Dominion, one of the nation's largest producers of energy, completed its purchase of three Northeast power stations from USGen New England, effective Jan. 1, increasing its electricity-generating portfolio by 10 percent to about 28,340 megawatts. The $642-million acquisition by the Richmond-based energy company was part of a bankruptcy court-supervised divestiture of USGen New England's fossil-fuel plants.

Total Resource Management of Alexandria, a technology consultant, said it bought the assets of Quality Systems, a move it said furthers Total Resource's commitment to the utility market by expanding its energy, utilities and process manufacturing operations.


Innovative Biosensors of College Park said it is offering a rapid test to detect E. coli contamination of meat. The company said the product allows meat processors to test for the pathogen in less than five minutes rather than the 48 hours required by other tests. The company licensed the biosensor technology that was developed at the Massachusetts Institute of Technology.

Human Genome Sciences of Rockville said federal regulators have given the company clearance to begin human testing of a treatment for HIV/AIDS. The treatment is an antibody intended to block the entry of HIV into human cells, preventing its progression into AIDS.

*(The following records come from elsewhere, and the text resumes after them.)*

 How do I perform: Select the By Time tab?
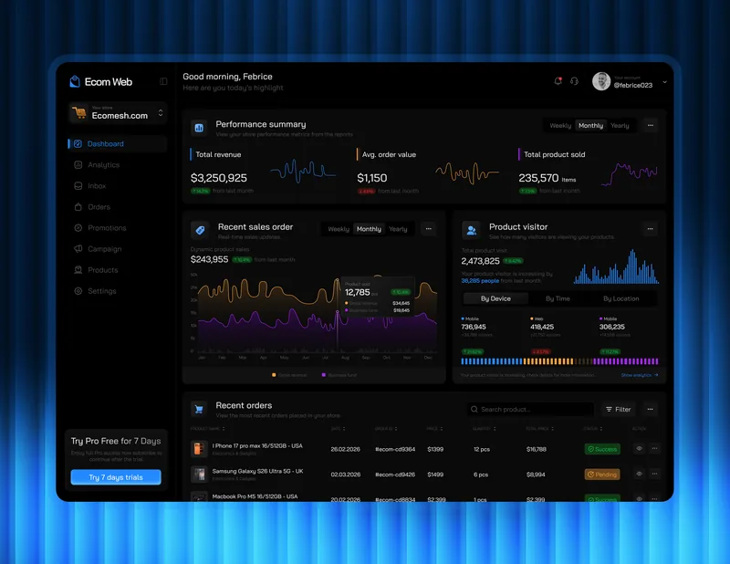(x=558, y=298)
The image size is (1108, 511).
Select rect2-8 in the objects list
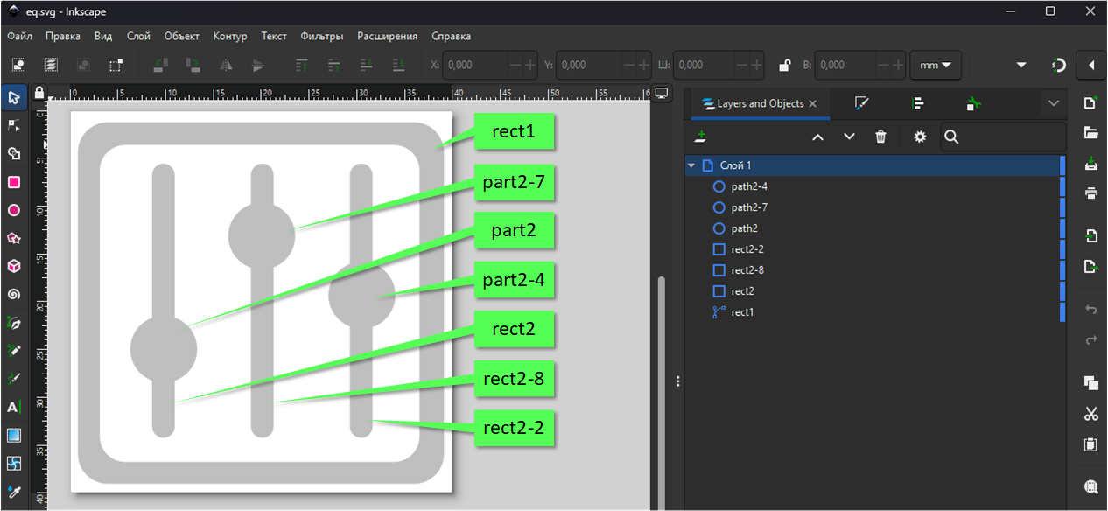pos(747,270)
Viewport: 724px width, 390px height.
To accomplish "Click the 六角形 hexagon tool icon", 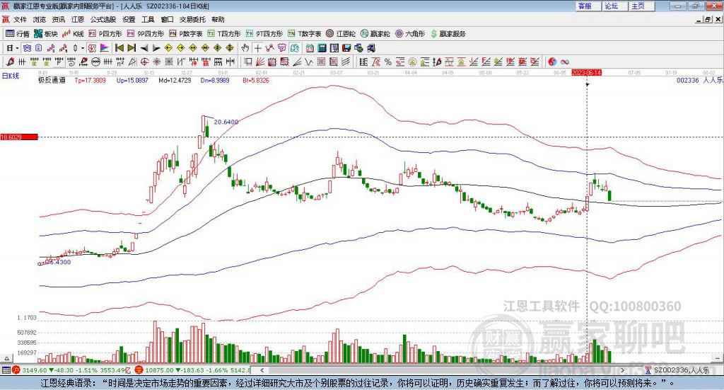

Essex, a Columbia supplier of information-processing hardware and services to intelligence agencies and the military, said it agreed to acquire Windermere Group, a privately held company in Annapolis and a contractor to more than 15 U.S. government agencies and numerous commercial clients. Windermere has more than 370 employees, most of whom hold high-level security clearances, and annual revenue of $64 million.

Jos. A. Bank Clothiers of Hampstead said it had a good holiday season. Sales for the fiscal month ended Jan. 1 rose 35 percent to $68 million from $50.3 million a year earlier. Comparable store sales increased 16 percent. The company said it expects net income for the fiscal year ending Jan. 29 to reach at least $24.2 million, or $1.70 per diluted share. That is a 46 percent increase over reported net income of $16.6 million ($1.20 per share) for the previous year.

Slavie Federal Savings Bank of Bel Air said it completed its reorganization into a mutual holding company. As part of the reorganization, Slavie's parent, SFSB, issued at a price of $10 per share more than 1.2 million shares to Slavie's depositors and 116,630 shares to Slavie's employee stock ownership plan, representing 45 percent of SFSB's outstanding common stock. The remaining 55 percent is owned by Slavie Bancorp MHC, the mutual holding company parent of SFSB that was formed as part of the reorganization.